Researchers have for the first time seen how the HIV virus enters healthy cells.
Vaccine researchers at the Duke University Human Vaccine Institute in the US used an electron accelerator to observe the lightning-quick movements of a protein on the surface of HIV, which is key to it being able to enter human T cells.
Until now, scientists haven’t been able to visualise all the steps of how this protein “latch” pops open to allow the virus to inject its genomic information.
The findings, detailed in a new paper in Science Advances, will inform the design of future vaccines to produce antibodies aimed at keeping this “latch” firmly closed.
For the HIV virus to infect T cells, a type of immune cell, a structure called envelope glycoprotein on its surface must change shape.
First, the envelope glycoprotein attaches onto a receptor on the T cell called CD4. This triggers a rapid change in shape, with the envelope glycoprotein snapping open rapidly to expose a protected co-receptor binding site.
The researchers were able to visualise the epithelial glycoprotein in its open, closed, and in-between states. They found that this shape transition happens not simultaneously, but in sequential movements.
Once the co-receptor binding site is revealed it connects with the surface of the human cell. Only then can the virus fuse with it and inject its genome into the cell.

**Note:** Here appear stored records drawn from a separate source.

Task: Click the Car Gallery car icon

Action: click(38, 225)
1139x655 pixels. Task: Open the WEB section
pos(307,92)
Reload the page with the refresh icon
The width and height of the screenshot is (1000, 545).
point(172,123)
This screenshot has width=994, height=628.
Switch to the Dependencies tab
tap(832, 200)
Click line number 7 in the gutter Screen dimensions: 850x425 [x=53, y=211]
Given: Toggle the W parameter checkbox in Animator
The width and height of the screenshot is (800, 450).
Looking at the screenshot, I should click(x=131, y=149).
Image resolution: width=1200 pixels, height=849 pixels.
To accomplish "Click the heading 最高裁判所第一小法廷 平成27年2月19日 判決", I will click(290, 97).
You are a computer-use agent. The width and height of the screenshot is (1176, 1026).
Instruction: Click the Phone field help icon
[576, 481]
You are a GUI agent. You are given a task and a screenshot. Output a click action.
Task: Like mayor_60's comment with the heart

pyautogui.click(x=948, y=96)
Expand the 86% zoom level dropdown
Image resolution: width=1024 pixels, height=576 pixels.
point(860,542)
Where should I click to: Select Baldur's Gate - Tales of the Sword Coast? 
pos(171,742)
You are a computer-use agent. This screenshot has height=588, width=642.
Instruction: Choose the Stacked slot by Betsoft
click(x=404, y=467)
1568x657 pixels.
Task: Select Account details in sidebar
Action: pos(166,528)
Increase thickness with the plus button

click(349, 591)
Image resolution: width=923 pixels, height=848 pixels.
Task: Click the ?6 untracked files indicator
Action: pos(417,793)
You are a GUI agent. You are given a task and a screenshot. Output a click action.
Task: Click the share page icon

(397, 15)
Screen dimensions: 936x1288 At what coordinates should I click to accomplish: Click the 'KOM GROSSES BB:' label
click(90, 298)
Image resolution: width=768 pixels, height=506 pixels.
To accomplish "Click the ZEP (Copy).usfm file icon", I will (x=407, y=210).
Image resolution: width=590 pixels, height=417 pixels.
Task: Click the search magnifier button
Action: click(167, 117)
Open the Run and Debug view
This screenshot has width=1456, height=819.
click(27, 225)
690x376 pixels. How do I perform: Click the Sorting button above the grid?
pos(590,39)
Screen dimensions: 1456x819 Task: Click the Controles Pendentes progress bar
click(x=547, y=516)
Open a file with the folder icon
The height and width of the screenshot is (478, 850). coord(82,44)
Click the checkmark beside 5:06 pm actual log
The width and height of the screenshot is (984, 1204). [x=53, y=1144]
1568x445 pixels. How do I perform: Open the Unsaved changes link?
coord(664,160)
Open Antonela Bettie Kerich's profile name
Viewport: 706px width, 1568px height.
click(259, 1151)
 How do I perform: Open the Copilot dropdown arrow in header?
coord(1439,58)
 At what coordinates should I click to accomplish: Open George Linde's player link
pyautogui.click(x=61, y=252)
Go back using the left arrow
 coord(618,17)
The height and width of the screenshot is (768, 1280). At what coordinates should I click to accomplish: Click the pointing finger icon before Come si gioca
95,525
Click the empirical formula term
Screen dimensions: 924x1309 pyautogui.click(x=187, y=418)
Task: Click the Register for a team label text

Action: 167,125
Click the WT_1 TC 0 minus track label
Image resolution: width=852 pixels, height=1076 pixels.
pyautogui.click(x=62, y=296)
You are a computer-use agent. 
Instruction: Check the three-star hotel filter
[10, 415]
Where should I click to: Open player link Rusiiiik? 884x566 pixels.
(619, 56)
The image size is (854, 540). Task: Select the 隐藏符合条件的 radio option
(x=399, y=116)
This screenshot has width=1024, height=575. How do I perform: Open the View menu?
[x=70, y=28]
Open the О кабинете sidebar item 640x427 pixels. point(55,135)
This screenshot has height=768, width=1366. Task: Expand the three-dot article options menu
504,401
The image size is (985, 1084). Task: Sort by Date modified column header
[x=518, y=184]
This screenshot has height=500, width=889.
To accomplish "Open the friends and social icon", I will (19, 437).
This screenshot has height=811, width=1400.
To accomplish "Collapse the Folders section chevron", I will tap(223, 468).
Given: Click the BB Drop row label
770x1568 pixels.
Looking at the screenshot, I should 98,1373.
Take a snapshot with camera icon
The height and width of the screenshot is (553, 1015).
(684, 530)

HIV is a retrovirus, which means that when its single stranded RNA genome gets inside a human cell, it is integrated into the host’s chromosome. Once this happens the infection becomes permanent.
By understanding exactly how the envelope glycoprotein changes shape, scientists hope to design vaccines to produce antibodies that keep it in the closed position, preventing HIV from entering cells in the first place.
“Everything that everybody’s done to try to stabilise this structure won’t work, because of what we learned. It’s not that they did something wrong; it’s just that we didn’t know it moves this way,” says senior author Rory Henderson, a structural biologist and associate professor of medicine in the Duke University Human Vaccine Institute in the US.
In their paper, the authors conclude: “These results show that transient intermediate states observable only on a microsecond scale play an essential role in controlling HIV-1 [envelope glycoprotein] conformation. Blocking these early transitions is likely an important consideration in vaccine development efforts.”